Court orders liberal prof to pay hefty fine for violating pro-life students’ free speech
FRESNO, California, November 16, 2017 (LifeSiteNews) — A federal court has ruled that a Fresno State university professor must pay $17,000 in damages and undergo First Amendment training.
Gregory Thatcher, a professor of public health, violated the free speech rights of students belonging to the Fresno State Students of Life club when he erased their pro-life chalk messages and recruited his students to do the same. After hearing Fresno State Students for Life v. William Gregory Thatcher, a federal court issued an order that forbids Thatcher from interfering with the student group’s free expression.
The Fresno State Students for Life were represented by attorneys from Alliance Defending Freedom.
“No public university professor has the authority to silence any student speech he happens to find objectionable or to recruit other students to participate in his censorship,” said ADF legal counsel Travis Barham. “Like all government officials, professors have an obligation to respect the constitutionally protected free speech of students. Of all people, professors should be the first to encourage all students to participate in the marketplace of ideas rather than erase the speech of those with whom they differ. The professor’s actions here were wrong and flagrantly violated the First Amendment.”

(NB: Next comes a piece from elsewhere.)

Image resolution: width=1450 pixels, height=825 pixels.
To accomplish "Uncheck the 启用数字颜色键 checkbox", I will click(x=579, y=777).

In April, the Fresno State Students for Life received permission from their university to chalk positive, life-affirming messages on the sidewalks outside the campus library. The chalkings expressed support for pregnant and parenting students and described the development of unborn children. On May 2, after the students finished the project, Thatcher confronted them. He told them THAT they weren’t allowed to chalk the messages outside the library but had to confine them to a “free speech zone.” The free zone had, in fact, been eliminated almost two years earlier.
When club president Bernadette Tasy told the professor that the club had permission to chalk their communications outside the library, he said he would return to erase them. He then convinced at least seven students his 8 a.m. class to deface or remove the pro-life messages. When Thatcher himself returned, Tasy reminded him that she had permission for the project. Thatcher then deliberately began to rub out a message with his shoe, claiming he was exercising his own free speech rights: “You have permission to put (the chalk messages) down … I have permission to get rid of it.”
He also erroneously informed Tasy that “college campuses are not free speech areas.”
The Students for Life captured Thatcher’s violations of their freedom of speech and those of his recruited students on video.
According to the settlement, Thatcher will pay Tasy and another student, Jesus Herrara, $1,000 each as well as legal fees. The Alliance Defending Freedom will provide Thatcher with First Amendment training.
Students for Life of America president Kristan Hawkins welcomed the ruling and called the settlement “a victory for all students who have the same Constitutional rights as professors.”
“As our interactive map illustrates,” she wrote, “nationwide we are seeing incredible opposition to pro-life speech as our student leaders and volunteers speak for the defenseless, reach out to pregnant women, and educate on the violence of abortion. But as this case illustrates, we are not going to be silent, even if it takes going to court.”
Hawkins thanked the ADF and took the opportunity to plug the Students’ for Life Abortion=Violence campaign, which will take place on more than 90 campuses.
“Let this case put college administrations on notice that we expect students’ rights to be respected and that the free marketplace of ideas include college campuses,” she said.
When the lawsuit was first filed, Casey Mattox, director of the ADF Center for Academic Freedom, stated: “Today’s college students will be tomorrow’s legislators, judges, educators, and voters. That’s why it’s so important that university professors model the First Amendment values they are supposed to be teaching to students, and why it should disturb everyone that this Fresno State professor, like so many other university officials across the country, is communicating to a generation that the Constitution doesn’t matter.”
For his part, Thatcher has not expressed regret. According to The Fresno Bee, the professor said he “admitted absolutely no wrongdoing” and “did not have to pay a dime.” Apparently the damages imposed by the court were covered by Thatcher’s insurance company through the National Education Association.
Nevertheless, Kristan Hawkins observed that Dr. Thatcher has a lot to be sorry for.
“He obviously has endured several months of litigation,” she told LifeSiteNews. “It’s sad that he says he hasn’t learned from his actions. But he’ll have to pay his premiums, and his insurance company will probably drop him.”
“The reality is that what he did was wrong, and even a court in California, the most anti-pro-life state in the Union, says what he did was wrong.”